My only problem with this statement is that religion, as a whole, eagerly claims the "ought" questions but generally does a lousy job with them. Seems like there "ought" to be something better!


I can't disagree with any of that from either of you. To me, my faith is based on how the Bible answers "why", which then flows naturally to an "ought".

And as to Kirth's statement about there 'ought' to be something better... I generally agree that religions (even the general lifestyle of the one to which I subscribe) fail pretty consistently. I can only speak for my faith, though, when I say that's a failure of the people who translate and practice the faith than it is with the belief system itself. Heck, I'm positive that I consistently don't live up to what my faith subscribes is the right way to live. But that's on me and my faith system shouldn't take the fall for it.


Kirth Gersen wrote:
Eben TheQuiet wrote:
Though I would be interested to know, Kirth, whether you knew you were a scientist before a Zen Buddhist or vice versa... if you don't mind sharing.
(Shrugs) I'd studied Zen around the same time I was an undergraduate, but didn't self-identify as such until I'd practiced for a few years and found that the benefits were more or less as advertised.

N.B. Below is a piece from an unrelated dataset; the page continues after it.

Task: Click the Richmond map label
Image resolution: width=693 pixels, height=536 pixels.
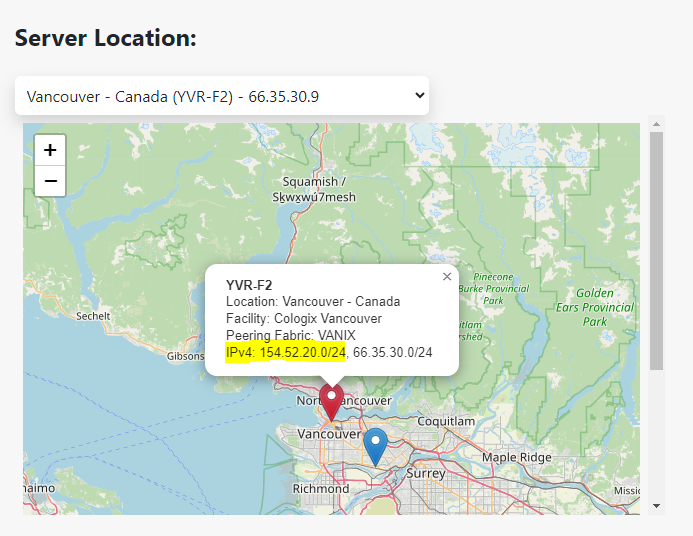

There are points I disagree with, as with anything -- but I never argue with results. (Granted, in that respect you could consider it more applied psychology than religion, but whatever.)

As an undergraduate, did you already know what you wanted to do (and were admirably suited for) with your life?

Sorry if I'm being pushy or nosy (feel free to tell me to butt out). I'm insatiably curious about motivation and the question of 'why'. So figuring out how one relates to the other (if it does) is important to me.